Lately I feel running is a three-pronged activity.
It is a mental challenge, just you and the pavement pounding away. As I rehab I have to continually remind myself, I am challenging the runner I was yesterday, not another runner, and not the runner I was six months ago. Each day is about going farther, or faster, or enjoying the run more than I did the run before.
Running is a physical activity. I am rehabbing and still going to physical therapy twice a week; I am building the muscles back. I am paying attention to every little ache and possible pain to ensure that I am not pushing too hard or too fast. I am stretching early and often, and I am icing at first signs of possible inflammation – shin splints beware I will not be sidelined by you. Things are going well physically. I’m happy with my progress. I have the strength, but unfortunately I don’t have endurance.
Endurance translates to breath support. The third prong of my running stool is breathing. Physically my legs feel like they could run another 5 miles at the end of a run. Mentally I remember when 8 miles was my favorite running distance to go out and conquer. But, my breath support is just not there. Not yet anyway, and it is driving me insane. I am huffing and puffing at the end of 5 miles like I use to at the end of 10 miles, yet my legs feel great and my mind absolutely wants to push onward.
Faced with this frustration I turned to Google. Better breathing equals more oxygen for my muscles, and that equals more endurance; how do I improve my breathing? I would love to report that I found some quick, sure-fire, easy fix to improve my breathing – I did not, all require effort and time. However I learned some interesting things.
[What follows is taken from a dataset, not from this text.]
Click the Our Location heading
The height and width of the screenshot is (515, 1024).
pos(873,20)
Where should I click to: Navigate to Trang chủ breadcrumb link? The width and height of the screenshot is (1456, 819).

- 80% of the work of taking a breath is done by the diaphragm. Strengthening your diaphragm will therefore improve your endurance. Many Pilates moves help directly strengthen the diaphragm. Runners’ World has a detailed tutorial on specific Pilates moves to try at home. Active.com recommends these same Pilates moves, as did other sites.
- Runners need to be “belly breathers” for their best results, not “chest breathers.” Run a fast mile, then stop and place one hand on your abdomen and one had on your chest, then watch. The lower, or belly hand, should move with each breath and your upper hand should remain still.
- Open your mouth when you run. Your mouth is bigger and therefore more effective at taking in oxygen than your nostrils. Also, keeping your mouth open relaxes your face aiding in your ability to breathe deeply. Don’t forget to brush your teeth after your run as running with your mouth open isn’t great for oral health. Also, running with your mouth open is not recommended in dry, cold air.
I’m not sure I going to become a fanatical Pilates convert, but I definitely plan to try some of these breathing techniques to help improve my runs. Persistence and perseverance will also go a long way in aiding my rehab. I’m going to try it all and let you know how it goes. Endurance building here I come. Anyone else out there have some tips?